FedAR: Addressing Client Unavailability in Federated Learning with Local Update Approximation and Rectification
Chutian Jiang, Hansong Zhou, Xiaonan Zhang, Shayok Chakraborty
TL;DR
FedAR tackles the partial participation problem in federated learning by using server-side local update approximation with the latest observed client updates as surrogates and applying an inactivity-aware rectification weight to include unavailable clients without extra client computation. The method updates the global model as w_{t+1} = w_t - (η_t / N_t) sum_i G_i[t] ψ_{i,t}, dynamically counting contributing clients and capping the influence of stale updates to avoid bias. Theoretical results establish convergence for both convex and non-convex smooth losses on non-IID data, with O(1/T) rates in the convex case and O(1/√T) rates in the non-convex case, and experiments on MNIST, CIFAR-10, and SVHN show that FedAR outperforms FedAvg, MIFA, FedVARP, and Scaffold, especially under high client unavailability and large client counts. The approach yields improved training loss and test accuracy, reduces bias against infrequently participating clients, and is scalable to real-world, large-scale FL deployments.
Abstract
Federated learning (FL) enables clients to collaboratively train machine learning models under the coordination of a server in a privacy-preserving manner. One of the main challenges in FL is that the server may not receive local updates from each client in each round due to client resource limitations and intermittent network connectivity. The existence of unavailable clients severely deteriorates the overall FL performance.
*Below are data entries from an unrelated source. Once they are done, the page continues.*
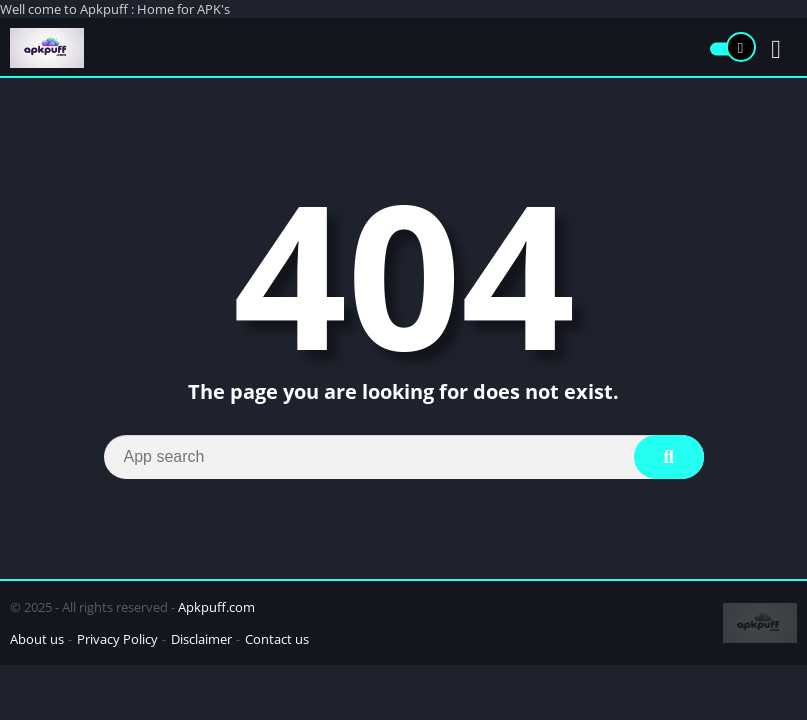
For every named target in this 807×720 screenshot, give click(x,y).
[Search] (404, 457)
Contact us (277, 639)
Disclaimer (201, 639)
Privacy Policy (117, 639)
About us (37, 639)
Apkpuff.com (216, 607)
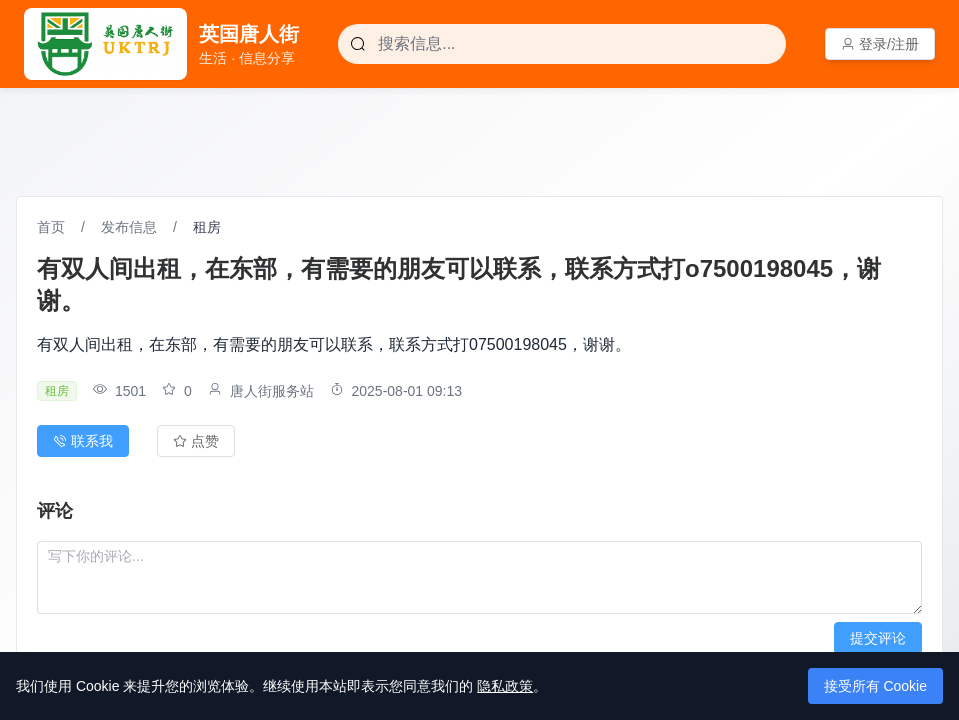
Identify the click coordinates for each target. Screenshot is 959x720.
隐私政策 (505, 686)
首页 (51, 227)
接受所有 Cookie (875, 686)
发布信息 (129, 227)
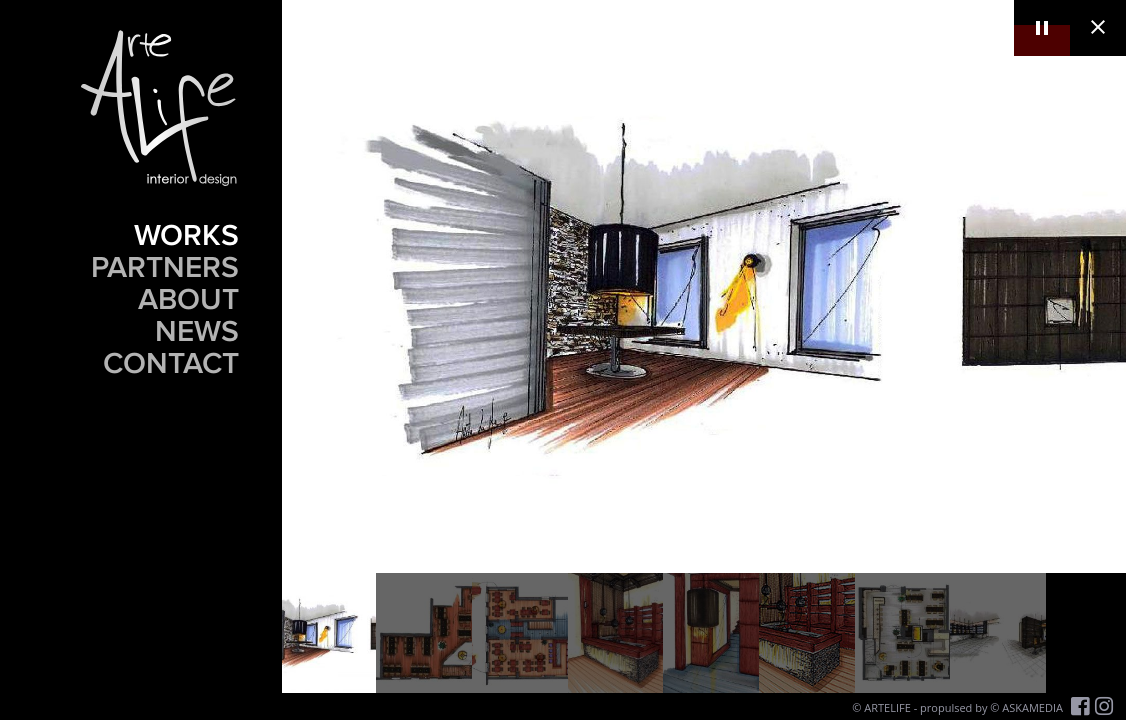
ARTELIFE (887, 707)
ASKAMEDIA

In this paper, we propose , a novel client update Approximation and Rectification algorithm for FL to address the client unavailability issue. FedAR can get all clients involved in the global model update to achieve a high-quality global model on the server, which also furnishes accurate predictions for each client. To this end, the server uses the latest update from each client as a surrogate for its current update. It then assigns a different weight to each client's surrogate update to derive the global model, in order to guarantee contributions from both available and unavailable clients. Our theoretical analysis proves that FedAR achieves optimal convergence rates on non-IID datasets for both convex and non-convex smooth loss functions. Extensive empirical studies show that FedAR comprehensively outperforms state-of-the-art FL baselines including FedAvg, MIFA, FedVARP and Scaffold in terms of the training loss, test accuracy, and bias mitigation. Moreover, FedAR also depicts impressive performance in the presence of a large number of clients with severe client unavailability.